Is that list using the newest Dark Elf and Hordes of Chaos books?


----------



## Vaz

Hordes of Chaos is now called Warriors of Chaos - if it says that Daemons are new, then Warriors weren't released.

With the old army book, unless you were a Chosen, foot warrior, then Chaos Warriors were underpowered, if you were a Marauder, you were too expensive, if you were a Chosen Knight, then unfortunately there was only one unit of you.

I'm pretty surprised at how well Beasts of Chaos did though - I'm guessing Tzeentch/Nurgle lists Bestigor+Minotaur+Spawn Spam lists.

Be interesting to see him collate the results over the next few years of GT lists - although with the constant updating of old armies, that'll skew it slightly.


----------



## maddermax

Yeah, I don't think warriors have had a showing in any major tourney so far, as they've only been out for a month or two. I think the Dark elf stat is based on both pre- and post new book results, so that might skew it somewhat as well. anyway, read his post, it goes though most of what he did to work it out.


_Be interesting to see him collate the results over the next few years of GT lists - although with the constant updating of old armies, that'll skew it slightly._

Yeah, I think the army updates make it hard to track these things year in year out, but generally only 3-4 armies will change, so it still gives a decent indicator. Take it with a grain of salt though.
_
I'm pretty surprised at how well Beasts of Chaos did though - I'm guessing Tzeentch/Nurgle lists Bestigor+Minotaur+Spawn Spam lists._

probably, though it could also have something to do with player skill. there aren't that many BOC players out there, and most of them are old hands at the game, not newbies - metal armies just aren't for beginners. So they could be doing better than average, but it doesn't mean BOC are making it into the top 10 all the time.


----------



## neilbatte

The only problem about useing tourney list to see how strong an army is only really shows how much each list gets abused. 
Many armies rarely feature in tourneys as they are considered weak and when they do get a showing its normally newbs who don't realise the handicap or experianced generals needing a challenge.
My freind came back from a tournament recently and was moaning that in all his games he only played 2 different races and all the lists were nearly identical so it must be really difficult to get a measure of each races power from tournies, although the summer campaigns may be a slight indicator as they include battles outside of the purpose built tournament scene and encompase differing levels of hobbyist.


----------



## squeek

It is certainly an interesting array of data, bear in mind though most of the results are from 2007, the last update was 'Updated January 4, 2008' so it is likely that the balance of power has shifted somewhat in that time.

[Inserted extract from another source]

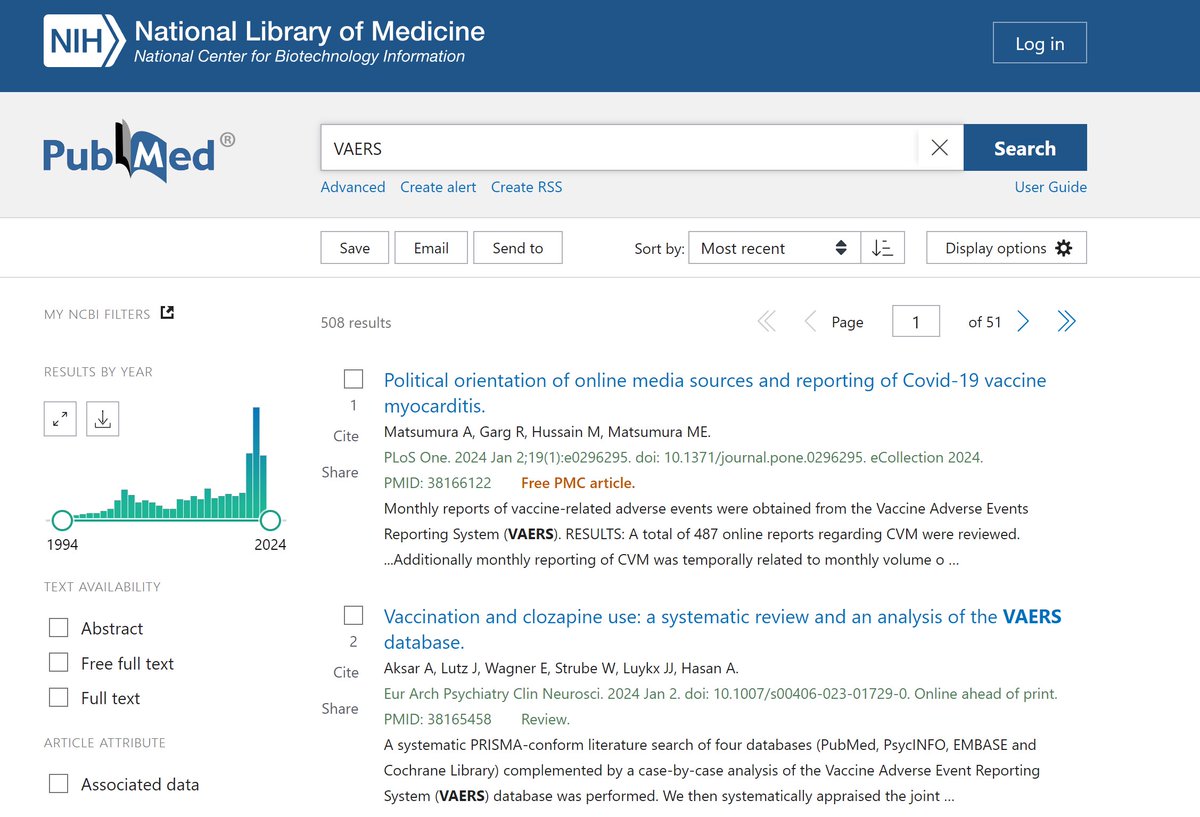Select the first search result checkbox
Viewport: 1200px width, 817px height.
tap(353, 378)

It is a shame he hasn't added anything since really, we have a whole years worth of comps since then that would probably influence the scores quite a lot.


----------



## Whizzwang

pretty pointless list really.

Take heat 3 of the GT. 28 Demon players, 3 Orc and Goblin. so of course Daemons will get a better showing in those resulst as there is a high probability of them doing well.

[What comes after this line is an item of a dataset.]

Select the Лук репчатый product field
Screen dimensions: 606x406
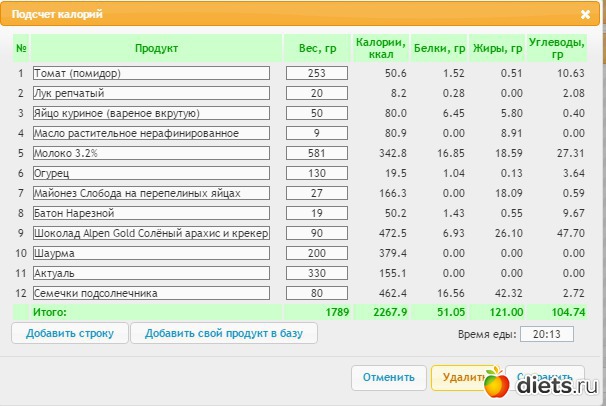(151, 93)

For the record i'm 3-1 up agianst GT Daemons with my O+G's I don't rate them at all as highly as most people. Rather than sit and bitch that they're too hard I went out of my way to figure out how to beat them.


----------



## maddermax

squeek said:


> It is certainly an interesting array of data, bear in mind though most of the results are from 2007, the last update was 'Updated January 4, 2008' so it is likely that the balance of power has shifted somewhat in that time.
> 
> It is a shame he hasn't added anything since really, we have a whole years worth of comps since then that would probably influence the scores quite a lot.


yeah, very true. If I knew where to find all the GT results, I might try doing a bit of a list myself. Because of the constant updates, more recent results would give us a far clearer picture. So if anyone knows where to get all the results, post it up, lets see what we can do.



Whizzwang said:


> pretty pointless list really.
> 
> Take heat 3 of the GT. 28 Demon players, 3 Orc and Goblin. so of course Daemons will get a better showing in those resulst as there is a high probability of them doing well.
> 
> For the record i'm 3-1 up agianst GT Daemons with my O+G's I don't rate them at all as highly as most people. Rather than sit and bitch that they're too hard I went out of my way to figure out how to beat them.

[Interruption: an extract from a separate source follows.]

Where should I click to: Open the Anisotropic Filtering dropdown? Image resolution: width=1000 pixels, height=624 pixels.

Actually, they're ranked by how well they did on average, not if they were in the top few or whatever, so the number of players shouldn't make any statistical difference. It's actually the converse argument, that just because an army (like BOC for instance) does better than average, doesn't mean it can actually make the top 10. A large number of players is just as likely to drag you down as bring you up. 

But I like your fighting spirit! Winners are still determined by generalship, we're just trying to figure out (usually small) amount of bias introduced by army choice.


----------



## neilbatte

Another thing that makes it harder to determine the ranking of each army is that most armies have a weakness against at least 1 army. My chaos dwarves normally beat Deamons of chaos but when I play Dwarves I usually get my butt handed to me even though the Dwarves get beaten by Deamons more often than not and with a large showing from 1 army at a single tourny that will skew the results even further.


----------